It’s taken me all week to accomplish nothing. Know what I mean? All those hours on the internet with zip to show for it, except a low-grade headache and a less than amiable mood.
First of all, I’m working on covers for a three-book series. It’s going great and I love what the designer is doing, but it takes time to do it well. I could use more patience. Now!
Secondly, I’m trying to learn a couple new programs to effectively communicate with what I hope will eventually be a growing tribe of followers. I think I’m making this harder than it has to be, and I’ve thought of a couple people who already possess the expertise I need. Sometimes I just need to ask for a bit of help.
Thirdly, I’ve been studying up on marketing and promotion for my soon-to-be-released books. These days, Search Engine Optimization is big. Strategic categorization of books and ebooks is essential.
I agree with the “what” and the “why.”
As an indie author, I know the “who” refers to me.
I understand the importance of the “when.” Mostly. I think.

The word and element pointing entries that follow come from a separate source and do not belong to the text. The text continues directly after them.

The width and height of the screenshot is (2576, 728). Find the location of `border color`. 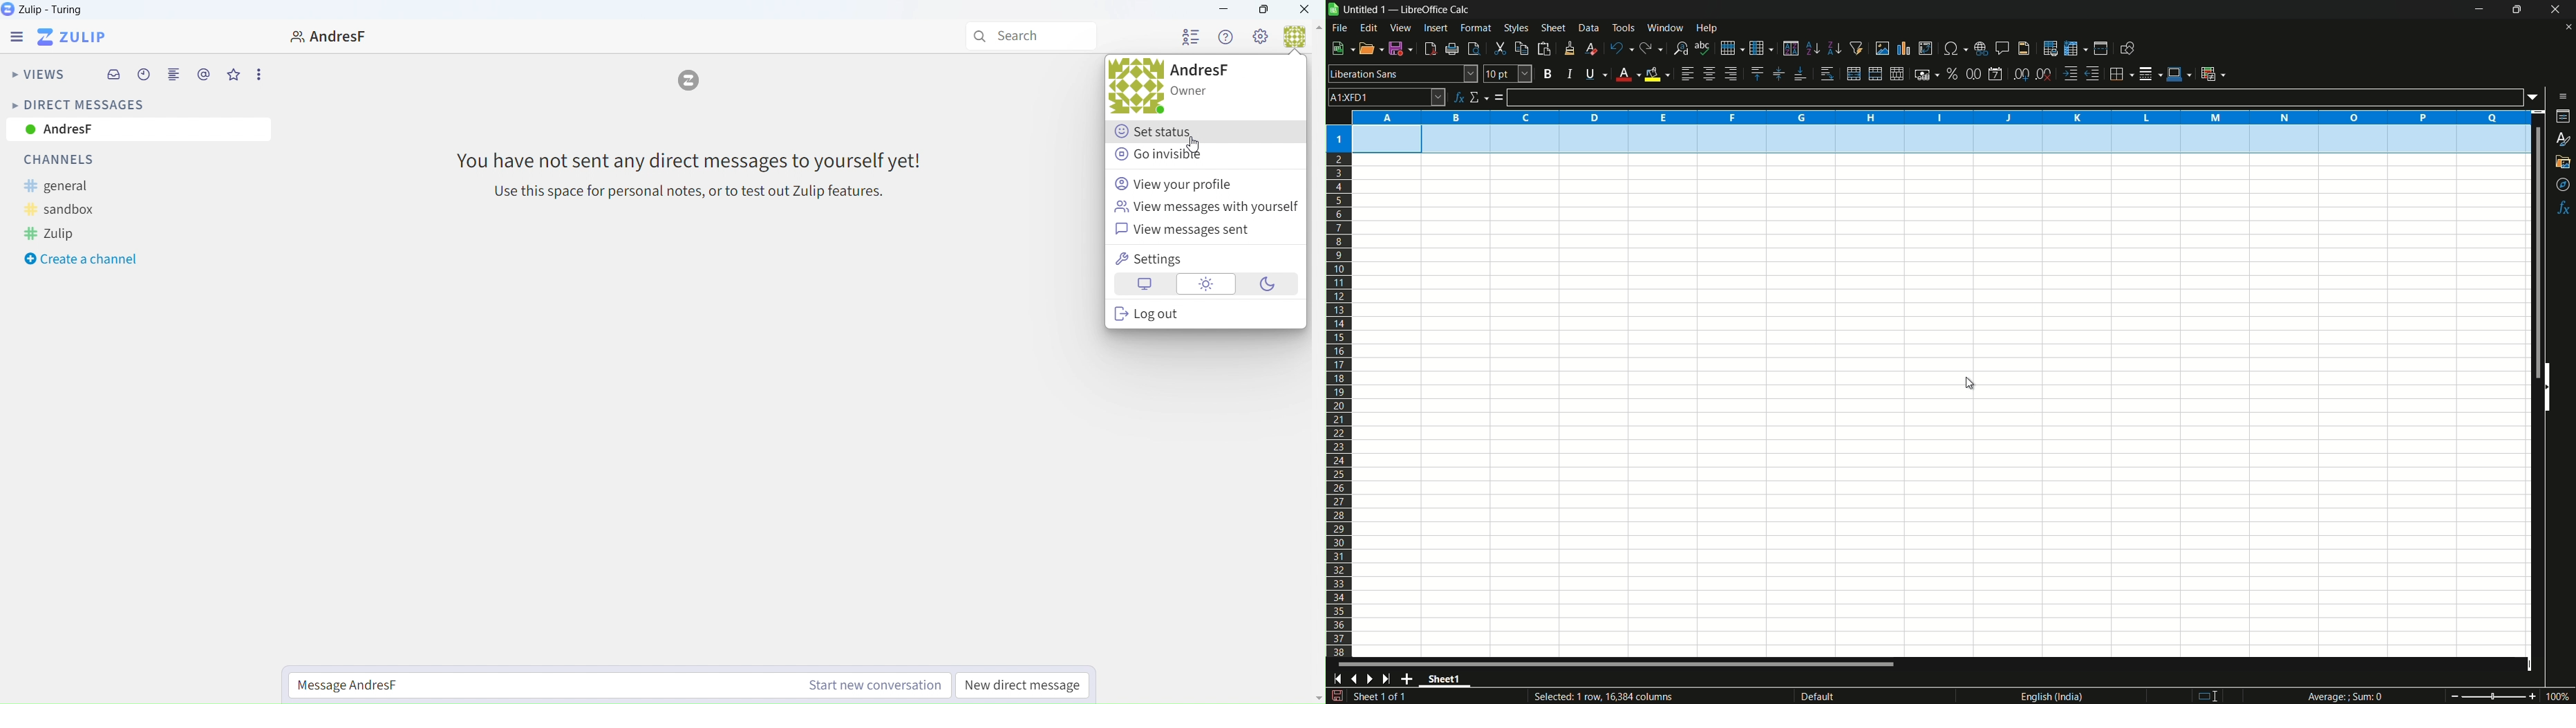

border color is located at coordinates (2179, 72).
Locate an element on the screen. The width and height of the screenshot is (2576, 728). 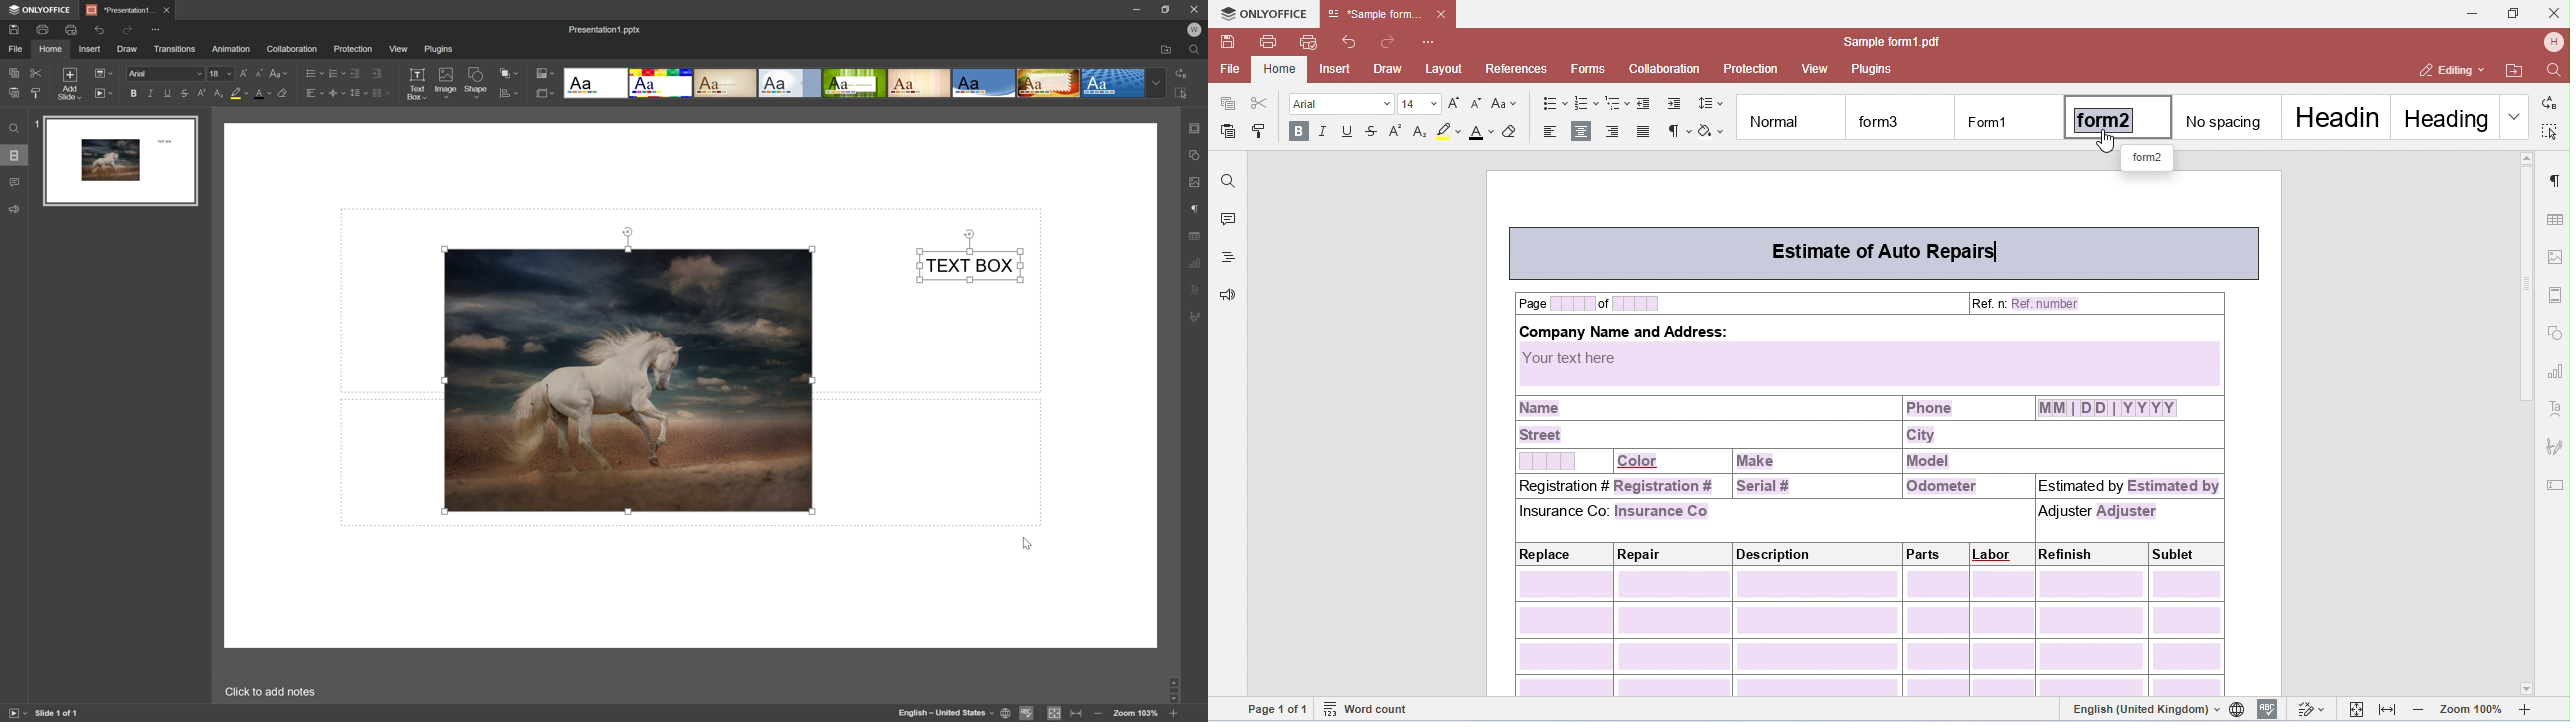
slide is located at coordinates (120, 161).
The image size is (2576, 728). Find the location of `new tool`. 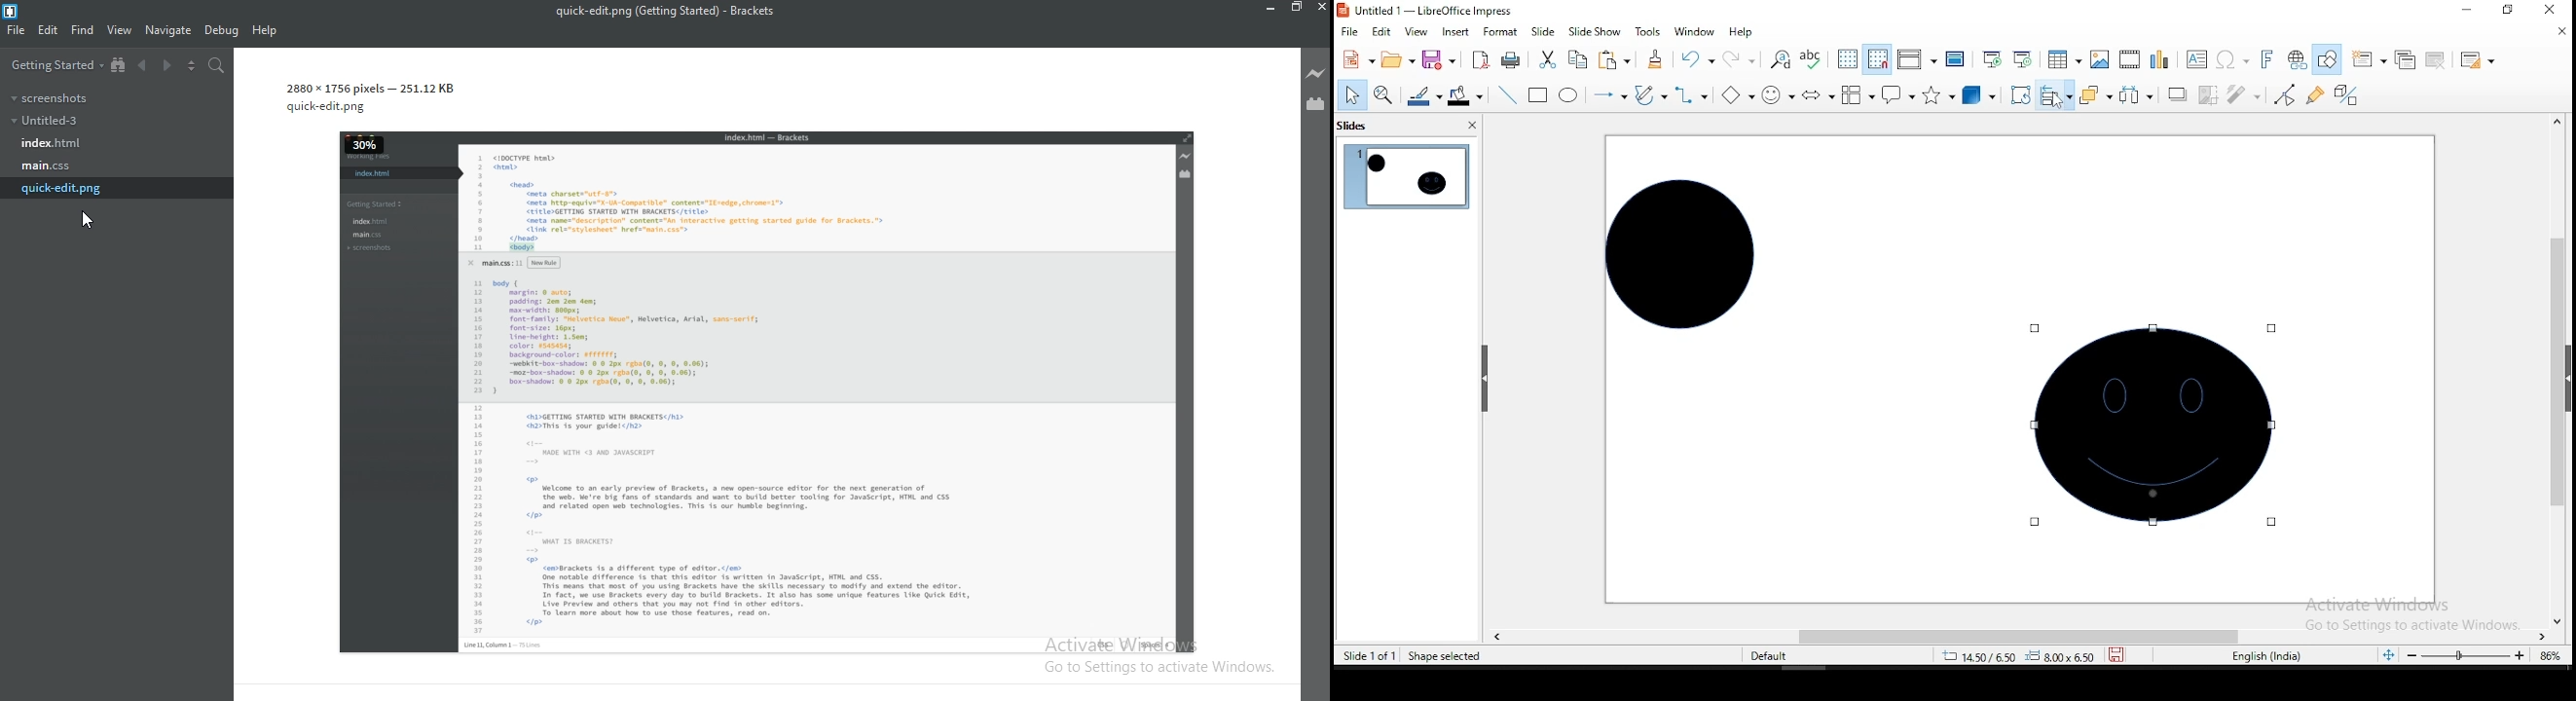

new tool is located at coordinates (1357, 58).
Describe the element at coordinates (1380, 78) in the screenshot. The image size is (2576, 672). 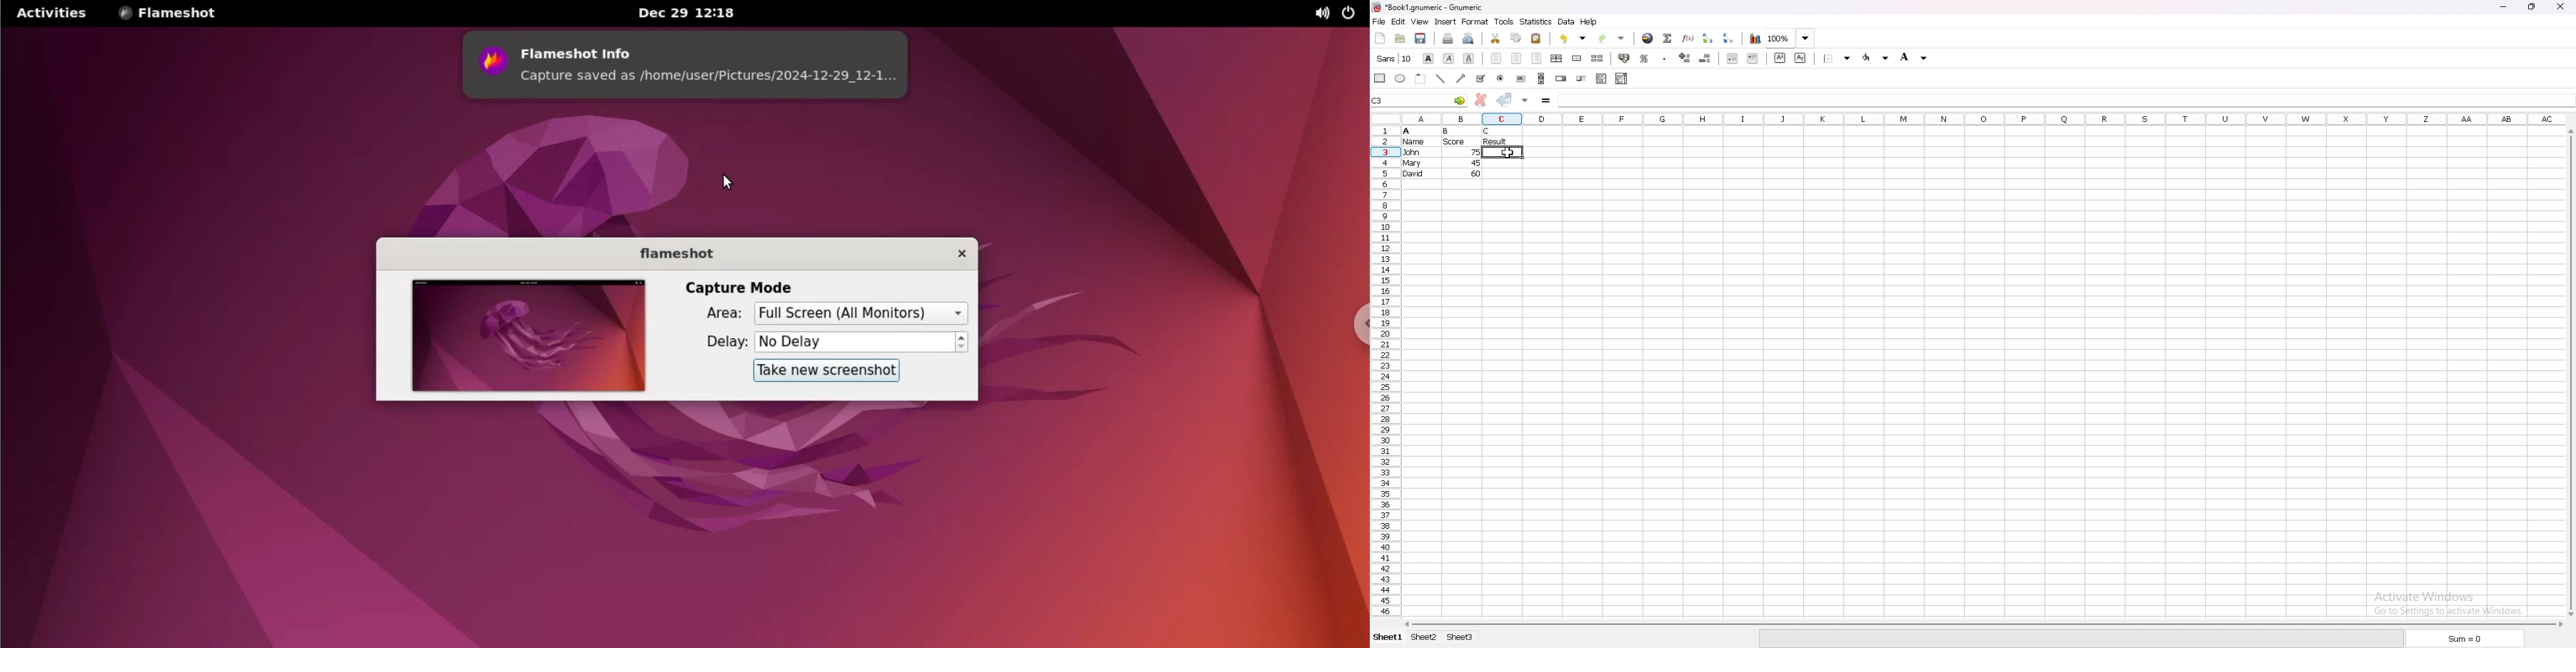
I see `rectangle` at that location.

But the “how” continues to evade me.
The online courses are encouraging with their anyone-can-do-it attitude. They almost make me believe I can. But the actual practice of coming to decisions, choosing those all-important words and phrases, is becoming increasingly overwhelming.
I think it’s partly the age-old problem that not all writers are born to be business people. I’d rather write than categorize. I’d rather write than build a following.
But maybe this is all part of the process. Why do I expect my journey to be smooth? Maybe this floundering isn’t for nothing, but will allow me to understand others, and help them when I’m able. It takes time to learn what works and what doesn’t, and what I’m actually capable of.
It’s all part of the writing life in this fast-paced, technologically saturated world. This is the world for which we are called to write, and to minister. But it’s not necessarily our accomplishments for which we will be remembered. Our responses to the challenges and hurdles we meet may be as important.
I need to continually pray for patience, for knowledge and understanding. I can ask others for help. But I also need to let go of the idea that success is only in accomplishment, in those measurable tasks along the way. Maybe my unproductive week looks different in God’s books than it does in mine.